Spencer sworn in as new Antigua PM
ST JOHN’S, Antigua (AP) – Longtime opposition leader Baldwin Spencer was sworn in as prime minister yesterday after a decisive victory in elections that ended nearly 60 years of dominance of a family political dynasty in Antigua and Barbuda.
Spencer, a 55 year-old labour activist, took the oath of office at the governor-general’s residence before hundreds of supporters and politicians. He said the Caribbean country’s government would get to work right away.
“There is no honeymoon period in this business,” Spencer said. “We have to get down to work because we have a packed agenda.”
His predecessor, Lester Bird, conceded defeat earlier yesterday. With all votes counted, preliminary results from Tuesday’s vote showed Spencer’s United Progressive Party with 12 of 17 parliamentary seats. Bird himself was unseated by Errol Cort, a former attorney-general whom Bird fired in 2001.
“I think that the people have decided that it was a time for change,” Bird said.
A whopping 91 per cent of eligible voters turned out to cast ballots, up from 65 per cent in the last elections in 1999, electoral officials said.
The Bird family has dominated politics in Antigua since the 1940s.
The late Vere Bird Snr, a former Salvation Army captain, and the founder of the family dynasty, helped form the Antigua Trades and Labour Union (ATLU) during the 1938 labour upheavals across the Caribbean, and in 1945 became an elected member of the Legislative Council in colonial Antigua.
Bird became chief minister of Antigua in the 1950s when Cabinet government was introduced and later became premier under a system of quasi-independence, called associated statehood, in the late 1960s.
The grip of the Bird family on Antiguan politics loosened for a short period in the 1970s, starting with a split in the ATLU in 1968 and the formation of the rival Antigua Workers Union (AWU) by several lieutenants, led by George Walter. Spencer was among its early officers.
This group subsequently led the formation of the now defunct Progressive Labour Movement (PLM), which swept to office in 1971, but held power for only one term until the ALP was returned to government in 1976.
The elder Bird led his country to independence in 1981 and was prime minister until he retired in 1994, when Lester Bird won elections.
In Tuesday’s election, Lester Bird garnered only 45 per cent of the votes in his constituency, and his ALP came away with just four seats, down from its previous nine.
Bird’s government had been badly damaged by scandals that in recent years have centred on allegations of bribery, misuse of funds in the national health insurance plan, and a 13-year-old girl’s charges that he and his brother used her for sex and to procure cocaine. Bird, 66, denied the last charges and organised an inquiry that found no evidence.

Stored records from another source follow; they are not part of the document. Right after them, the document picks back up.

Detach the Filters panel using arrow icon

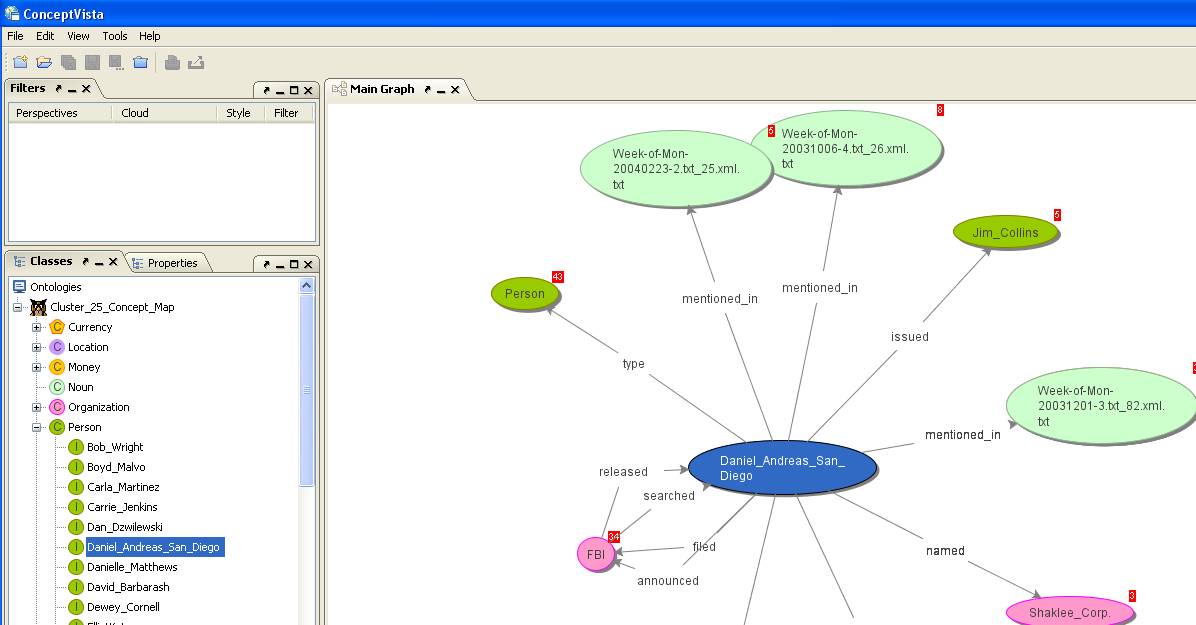(x=59, y=89)
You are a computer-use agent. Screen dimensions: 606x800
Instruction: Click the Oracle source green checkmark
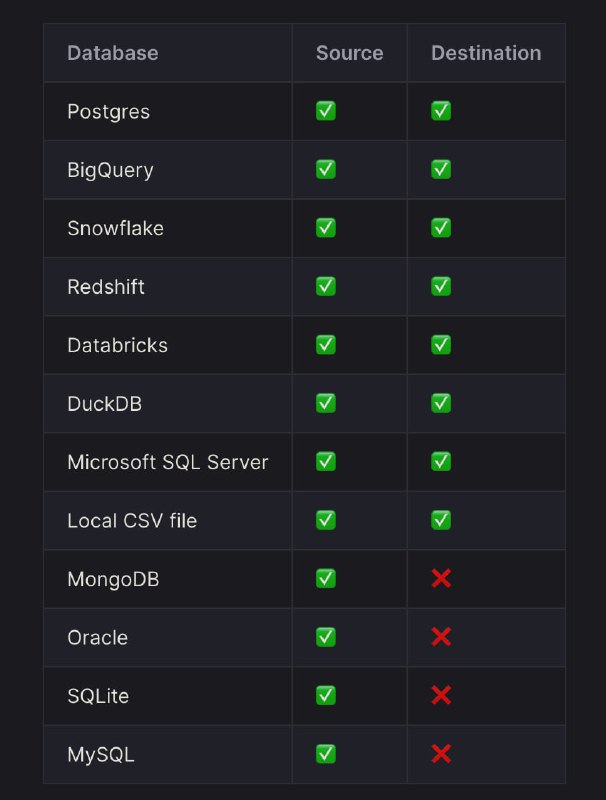(x=326, y=637)
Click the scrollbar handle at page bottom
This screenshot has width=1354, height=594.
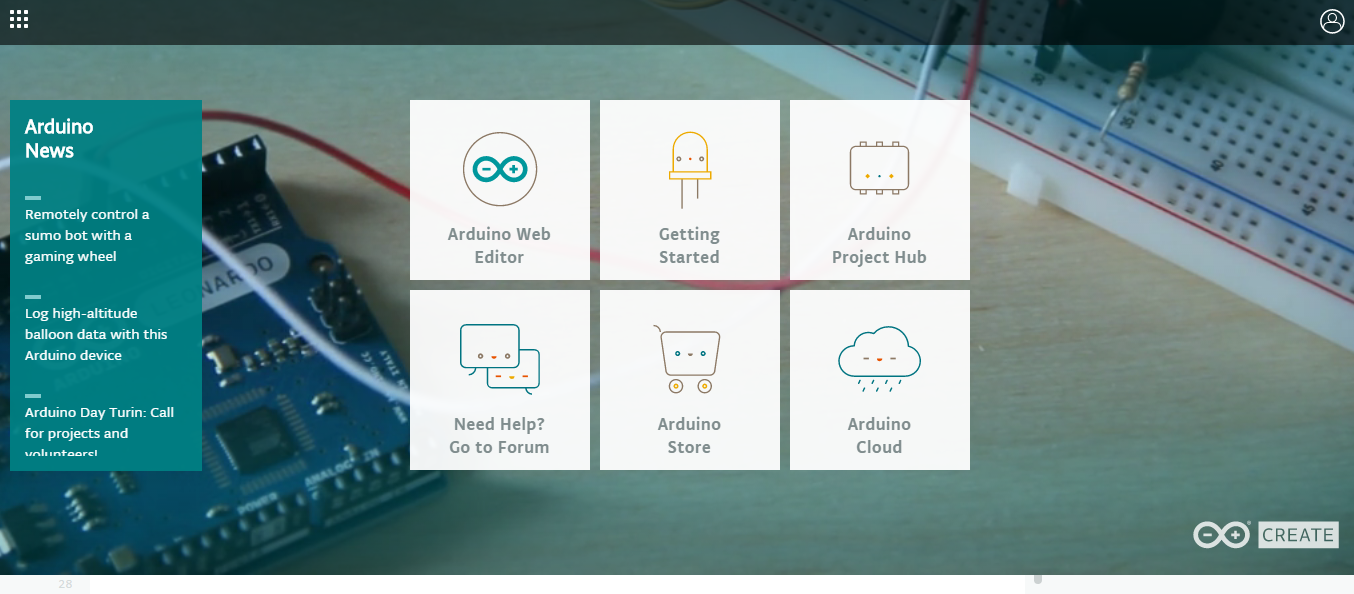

Apparently anticipating defeat, Bird had workers remove boxes of “personal items” from his office over the weekend, drawing hundreds of protesters who accused him of carting away incriminating documents. Bird dismissed the charges as “absolutely crazy”.
As the results came out early yesterday, Spencer danced a traditional jig to a calypso beat. He called for healing and reconciliation, but also warned: “Crimes committed against the people must be punished.”
An observer team from the Caribbean Community praised the peaceful vote and said the results “clearly reflect the will of the people”. Among recommendations, it urged the Electoral Commission to strengthen its independence.
One seat was undecided due to a tie on the smaller island of Barbuda. Officials said a new vote would be held there in the coming weeks.
Among opposition winners was Jacqui Quinn-Leandro, a 38 year-old consultant who becomes Antigua’s first woman to hold a House seat.
Bird’s party had campaigned on a record of four per cent growth in an economy based on sagging tourism and an offshore banking industry that critics say is corrupt.
Spencer’s party has pledged greater unemployment benefits and funding for school uniforms and lunches.
The new leader named four ministers to his Cabinet, including lawyer Harold Lovell as foreign minister and Cort, who defeated Bird, as finance minister.
Bird’s government repeatedly weathered scandals. In 2002, an inquiry into fraud in the national health insurance programme implicated 12 officials, including two ministers. Seven people have been charged.
In June, three legislators left Bird’s party to protest a decision not to hold a vote of confidence nor debate corruption allegations.
Even in earlier years there were scandals. In the late 1970s, the Bird government was accused of facilitating the shipment of weapons to apartheid South Africa by a company called Space Research Corporation/High Altitude Research Project, one of whose founders, Gerald Bull, developed a gun with the record of delivering a projectile the farthest.
Bull was later implicated in the development of a super gun for Saddam Hussein’s Iraq and was believed to have been assassinated by the Israeli Mossad.
Lester Bird’s brother, Vere Bird Jr, was accused of shipping Israeli arms to Colombia’s Medellin drug cartel in 1989. He lost his Cabinet post but was never prosecuted.